Employers and other teammates count on you to show up on time and ready to give the job your all— so that’s your top priority.
Of course, no one is perfect. Sometimes you might be late or need to take time off. Part of showing reliability is being responsible to keep communication open.
Call your manager when it looks like you’ll be late to give them a heads up and ETA. Stay on top of your schedule and give your boss enough notice before requesting time off.
These things are appreciated and demonstrate you take the job seriously.
2. Listen and Learn From Your Mistakes
We all make mistakes, especially when we’re starting a new job. Just be sure you’re asking questions and learning the correct way of doing things—and absorb that shit.
Restaurant work is fast and hectic. If you continuously make the same errors, you will slow other people down, and it will be noticed quickly.
Trust me, becoming a good listener is not just a soft skill you’ll need to become a great server—you’ll also need it in every other part of your life.
3. Work Hard, Play Later
When you’re on the clock—just keep moving. As a busser or server assistant, you want to be one step ahead of the servers, and the best way to do that is to be active on the floor.
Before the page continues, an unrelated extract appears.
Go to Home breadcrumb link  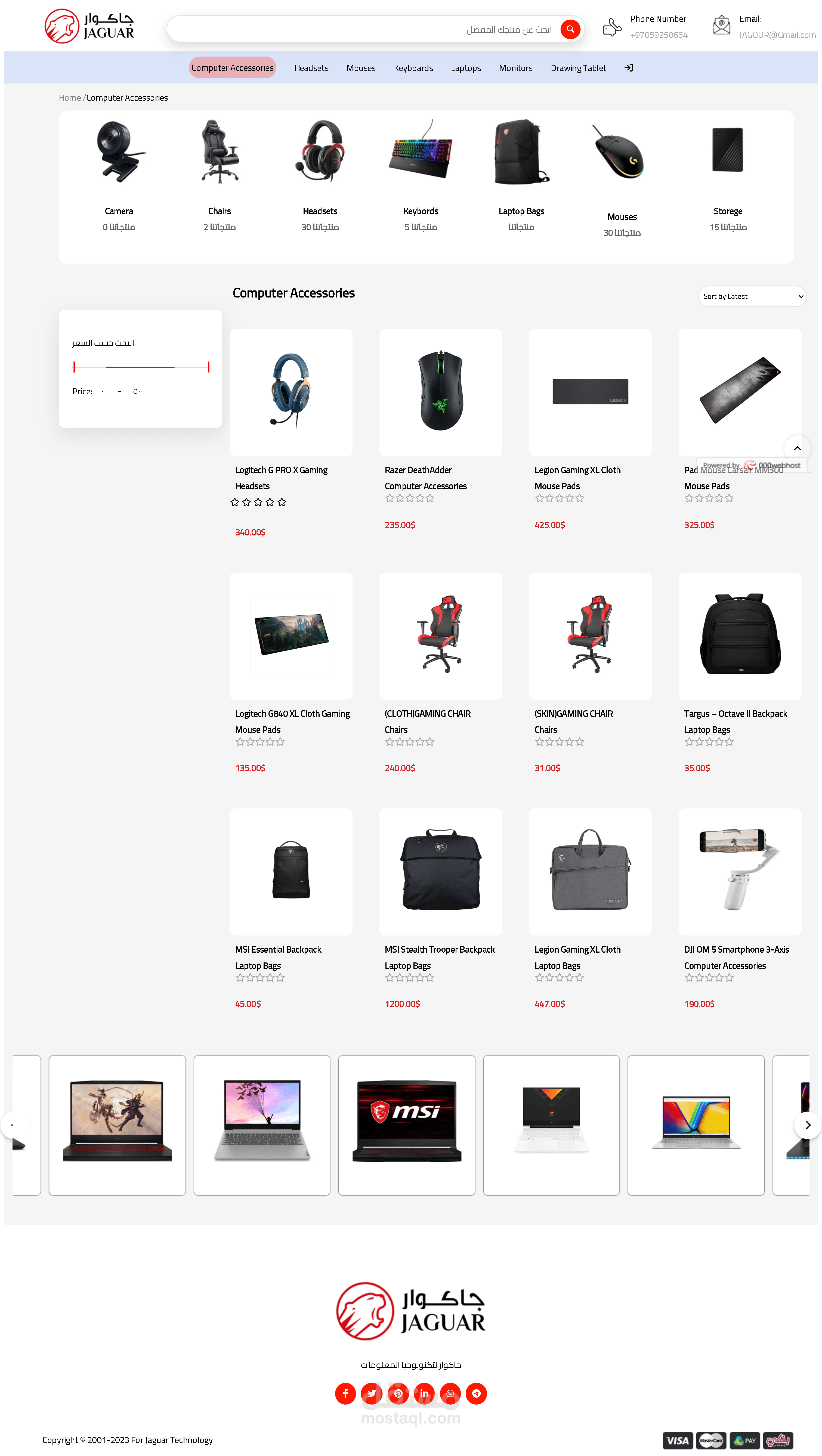[70, 98]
Work in the shadows but keep a running tab on everything. Are the bus tubs filling up, and should you remove and replace them? How are the ice bins? Do the server stations have enough appetizer plates, silverware, or glassware? Are there tables with empty dishes, and do they have their checks?
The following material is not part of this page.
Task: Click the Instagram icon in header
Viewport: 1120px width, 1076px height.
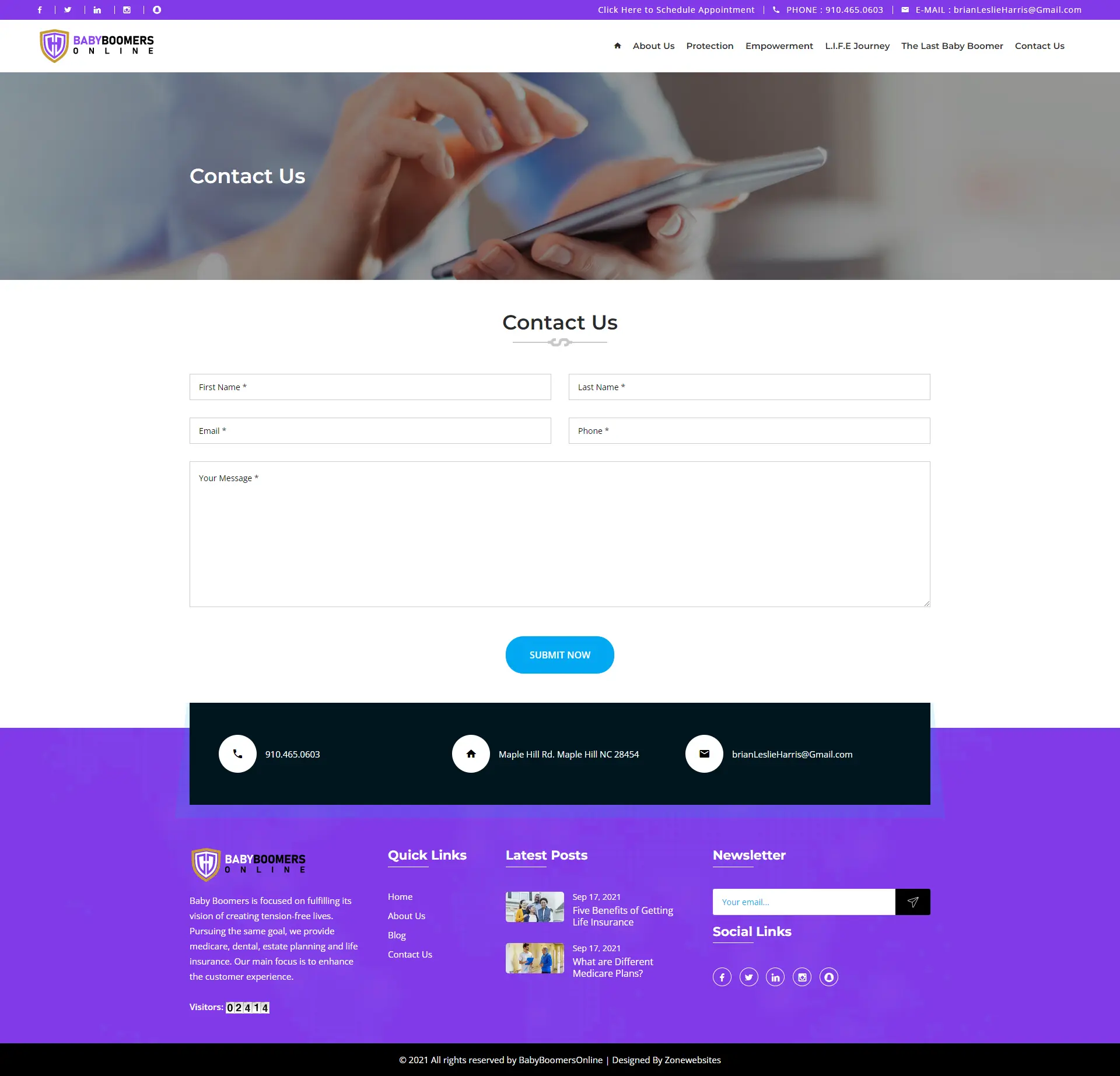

The more you move around the dining room, the more you’ll be able to anticipate the servers’ needs—which is excellent training for becoming a server yourself.
Participating in the comradery of a restaurant is a unique and amazing experience, but you can bond after the shift. When you’re on the clock, stay focused on your job.
4. Share Your Goals
As long as you’re doing your current job well, there’s nothing wrong with letting your managers and co-workers know you have goals to become a server.
Tell your manager that you’d love to train as a server if the opportunity arises. You can also ask what the manager looks for when promoting workers and how you can improve to get there.
Additionally, if your co-workers know you want to move up, they might be willing to start training you during lulls in business.
Is Being a Server Worth It?
So is being a server worth it? From my personal experience—yes!
If you enjoy working with people and have the patience for it, you can make decent money quickly and learn a lot along the way.
You’ll develop skills that will follow you throughout your life, like empathy, patience, problem-solving, communication, teamwork, working efficiently—and maybe most importantly, how to not let people get the best of you.
Serving is not easy work; like any other job, there are highs and lows. Customers will be rude, managers can suck, and co-workers can be unreliable—but servers are valuable and wanted everywhere, so your employability is high.
If you’re considering becoming a server, go for it! Many restaurants are currently staffing up for the Spring and Summer, so now is a great time to get your foot in the door.